Bayi Lahir Prematur Berisiko Sesak Napas Saat Dewasa

Sebuah studi menunjukkan bayi prematur akan memiliki tantangan pernapasan saat anak-anak hingga remaja.

oleh Meiristica Nurul diperbarui 21 Sep 2016, 18:00 WIB
Katie Froom dari Devon, barat daya Inggris, lahir tiga bulan lebih cepat dari perkiraan. (sumber: mirror.co.uk)

Liputan6.com, Jakarta Sebuah studi menunjukkan bayi prematur yang paru-parunya belum sempurna saat lahir, kemungkinan akan memiliki masalah pernapasan hingga remaja. Penelitian fokus pada bayi prematur yang lahir tidak lebih dari 28 minggu kehamilan.

Bayi-bayi tersebut terlalu lemah untuk bernapas sendiri. Mereka sering kekurangan lapisan pada paru-paru yang dikenal sebagai surfaktan sehingga ruang udara kecil yang disebut alveoli menyempit setiap bernapas.

Penelitian dilakukan dengan memeriksa data 300 bayi dengan berat badan yang rendah saat lahir, serta 260 bayi yang lahir normal baik waktu maupun ukurannya, dilansir laman Dailymail, Rabu (21/9/2016).

Dan mereka menemukan bayi prematur lebih mungkin memiliki masalah pernapasan. "Surfaktan pada kehamilan sehat sebagian besar diproduksi setelah janin 34-35 minggu.

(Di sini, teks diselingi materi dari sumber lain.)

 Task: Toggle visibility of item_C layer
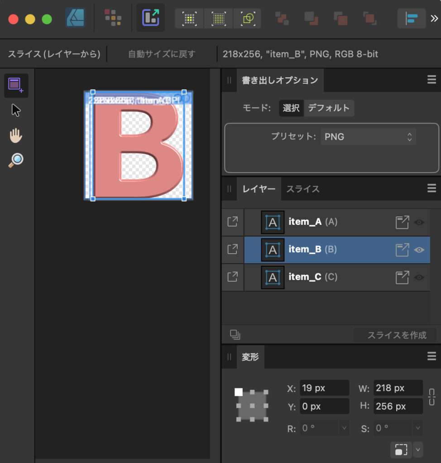(x=419, y=277)
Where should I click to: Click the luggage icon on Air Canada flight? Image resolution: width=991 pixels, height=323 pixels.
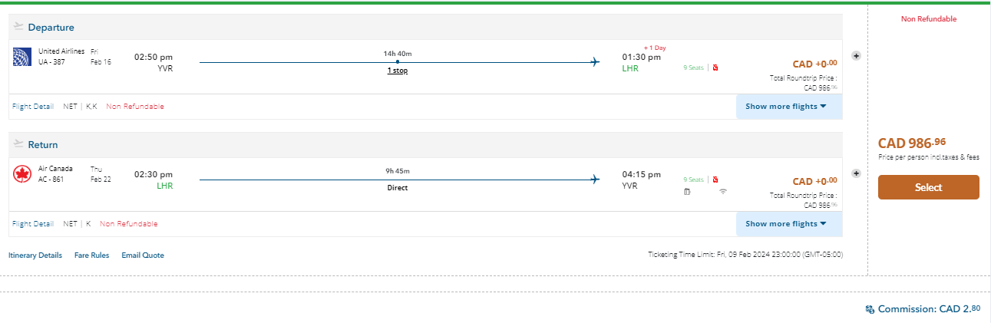point(688,192)
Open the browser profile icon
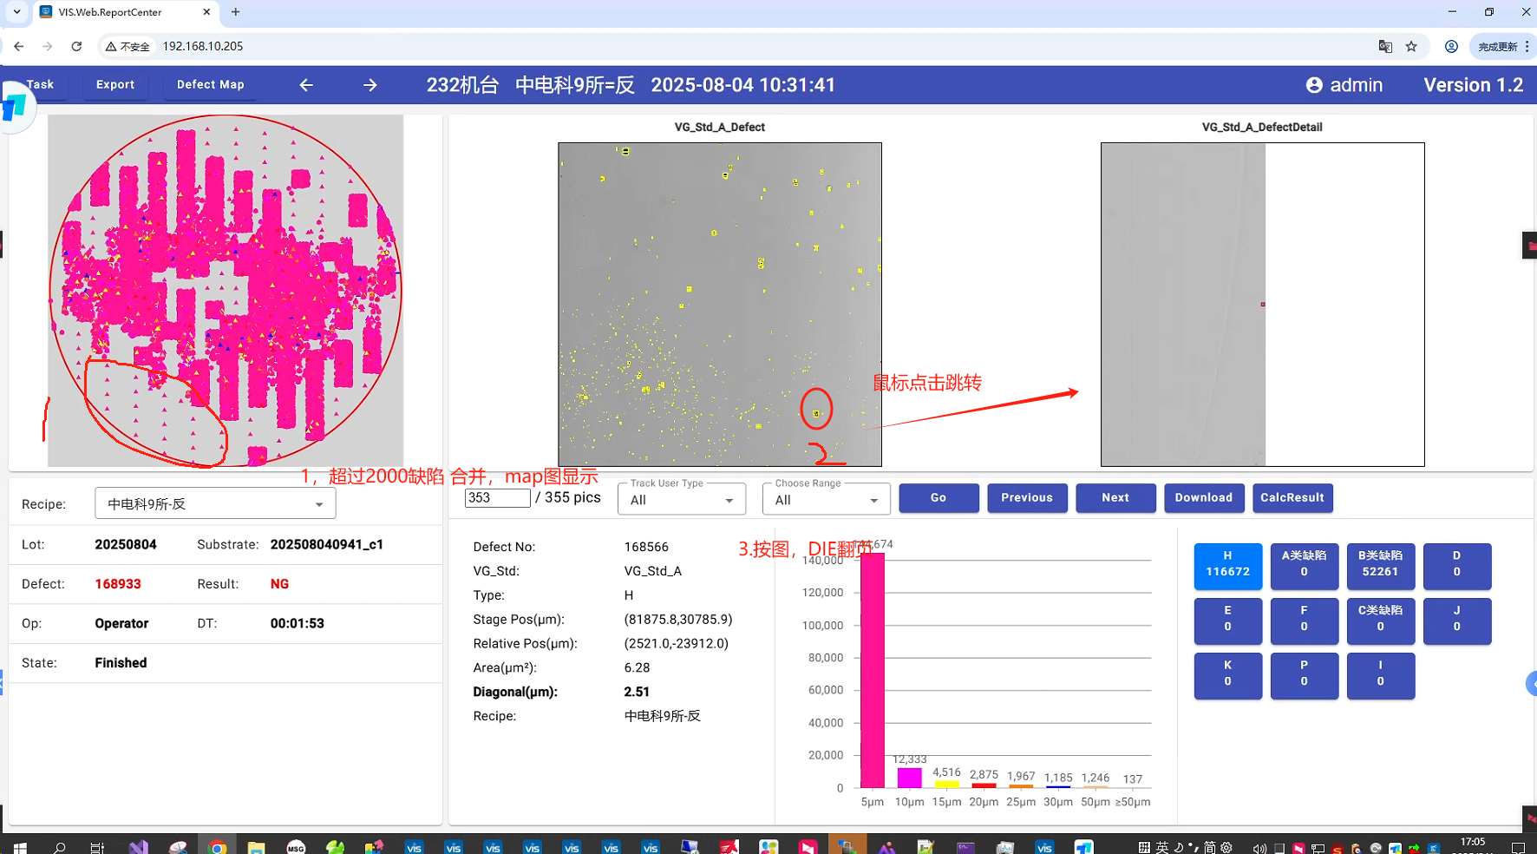1537x854 pixels. 1451,46
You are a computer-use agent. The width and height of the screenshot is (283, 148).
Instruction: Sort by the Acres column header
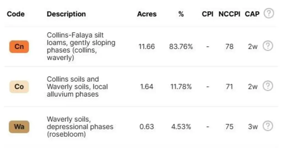click(x=146, y=14)
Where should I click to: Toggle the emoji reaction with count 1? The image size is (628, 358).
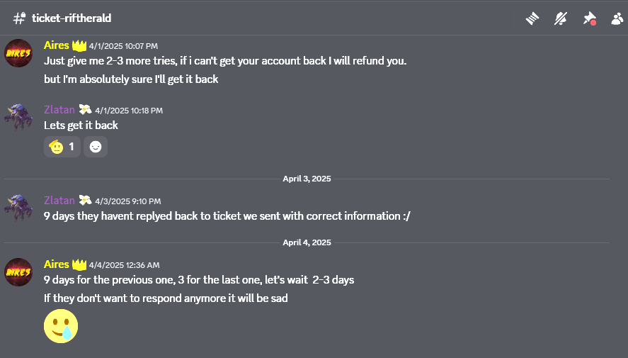pos(62,147)
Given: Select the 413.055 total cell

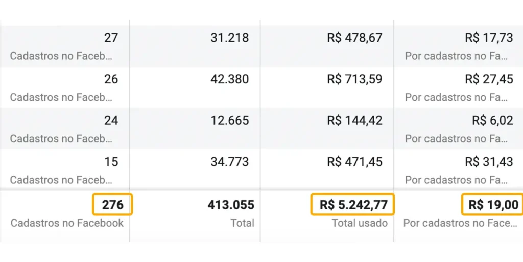Looking at the screenshot, I should coord(231,205).
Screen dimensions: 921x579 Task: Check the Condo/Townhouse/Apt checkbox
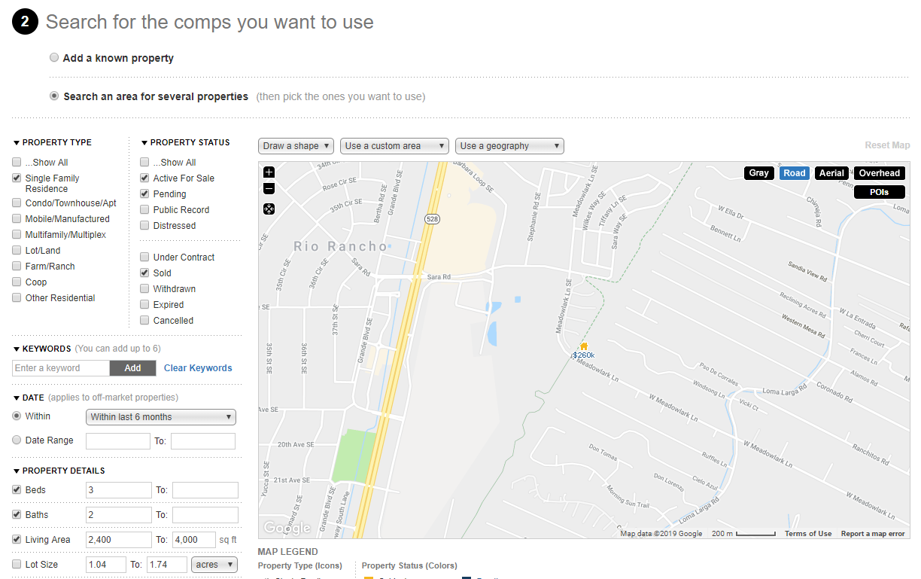click(17, 203)
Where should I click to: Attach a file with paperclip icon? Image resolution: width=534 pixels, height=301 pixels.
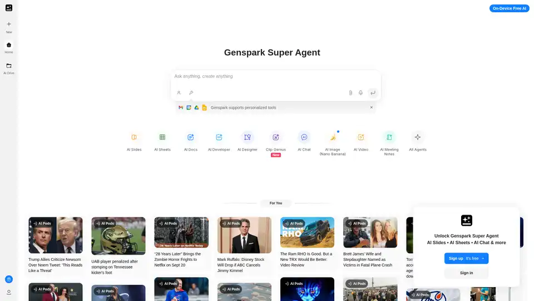tap(350, 93)
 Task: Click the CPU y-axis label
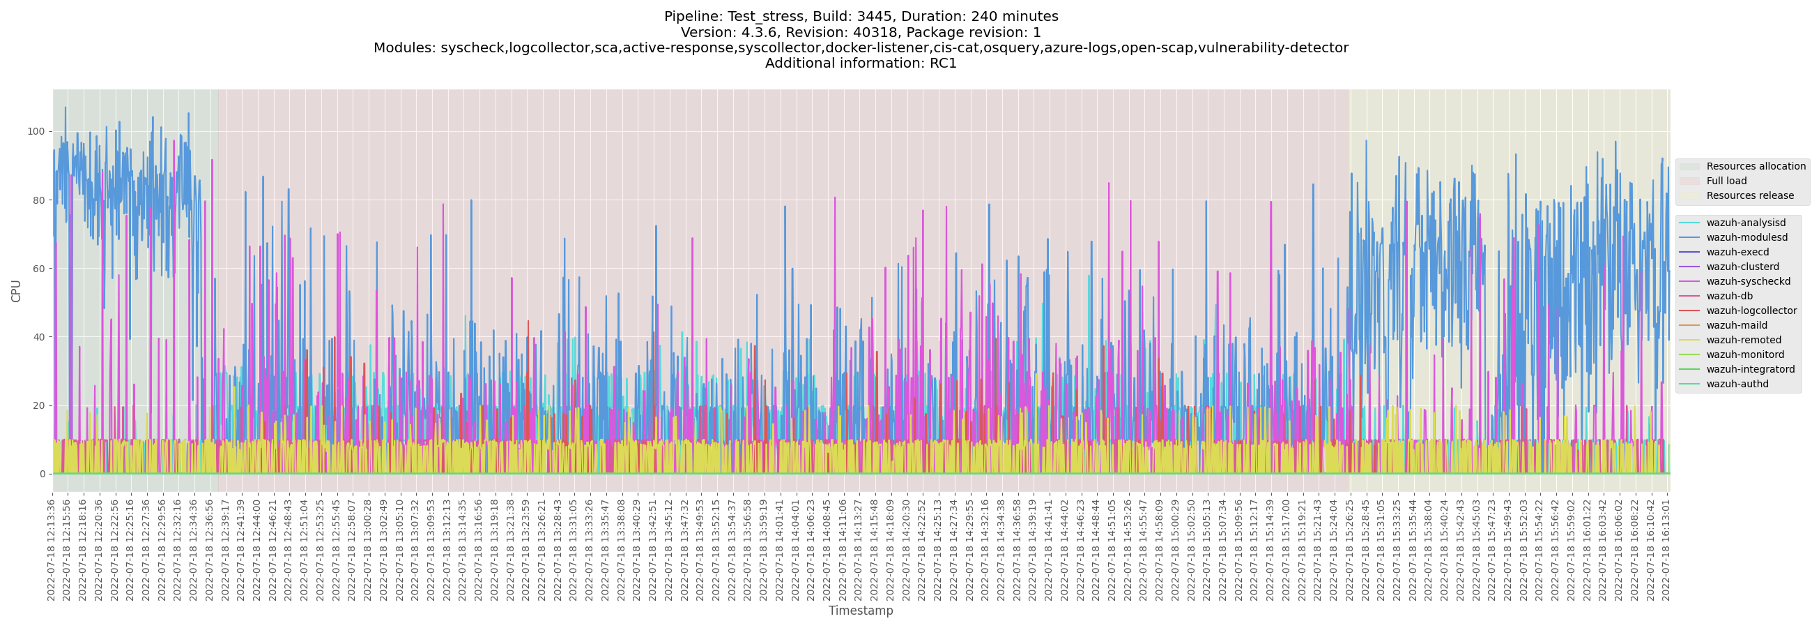(16, 291)
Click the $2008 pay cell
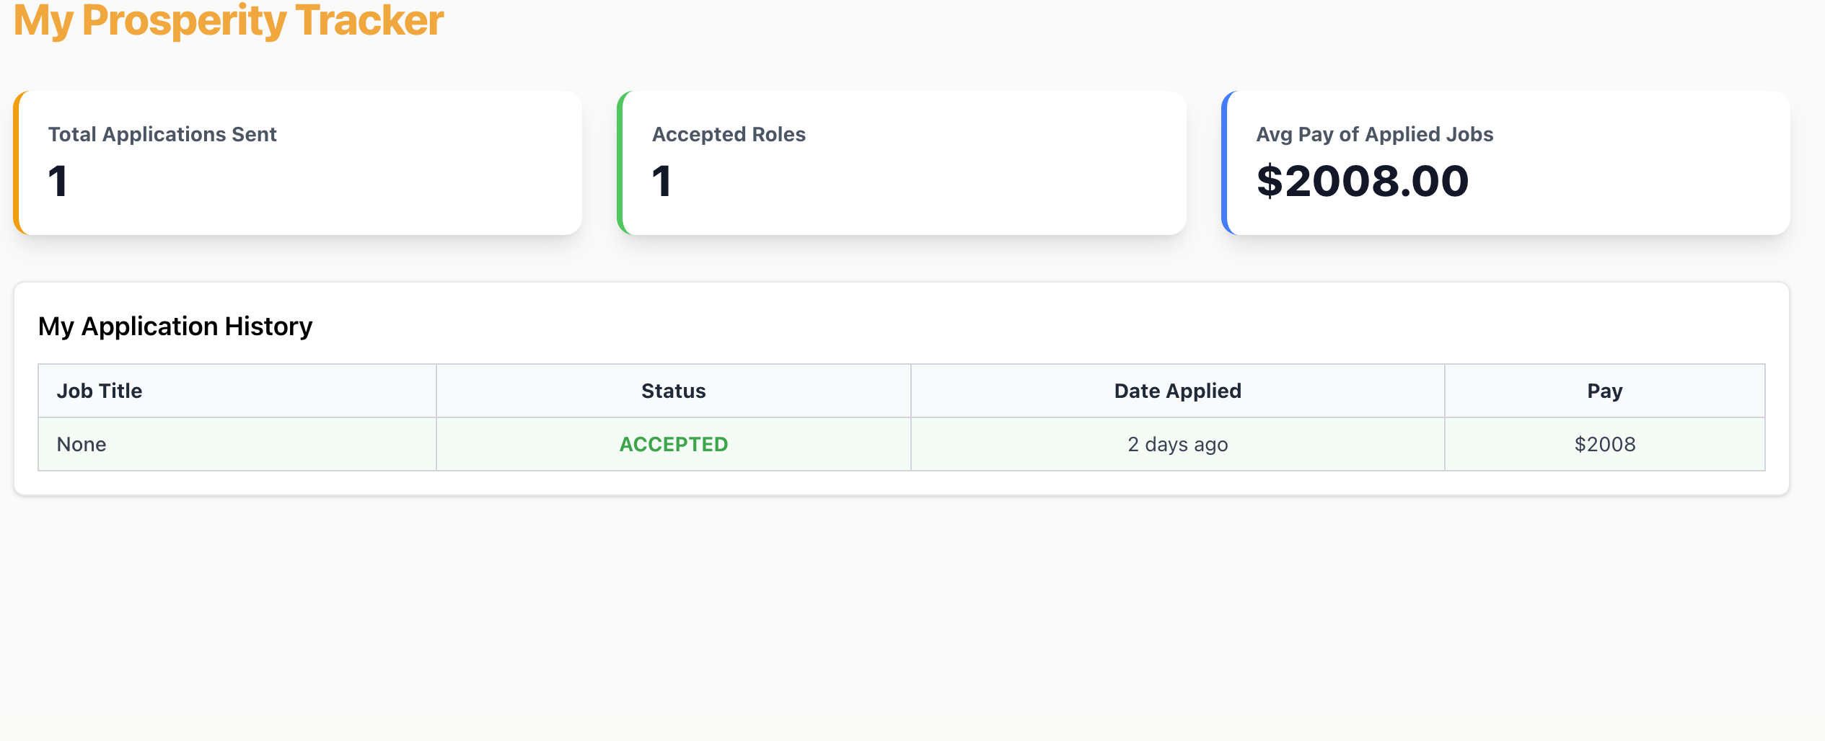The height and width of the screenshot is (741, 1825). [1604, 444]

Sedangkan bayi prematur kekurangan surfaktan, karenanya kesulitan bernapas setelah kelahiran," terang penulis utama studi, Dr Lex Doyle, seorang peneliti pediatri di Rumah Sakit Royal Perempuan di Australia.

Beberapa bayi prematur juga menghadapi tantangan jangka panjang seperti gangguan penglihatan, pendengaran, dan keterampilan kognitif serta masalah sosial dan perilaku.

Untuk penelitian ini, Doyle dan rekannya fokus pada bayi yang lahir pada 1991-1992. Mereka pun membuat surfaktan sintetis, dan alami yang terbuat dari lipid dan protein untuk mengobati bayi prematur di Australia.

Dokter menyuntikkan cairan yang mengandung surfaktan tersebut langsung ke saluran udara dari paru-paru untuk meningkatkan pernapasan.

Bayi prematur yang menjadi perokok di usia 18 tahun juga memiliki fungsi paru-paru lebih buruk daripada bayi prematur yang tidak merokok, para peneliti melaporkan dalam jurnal Thorax.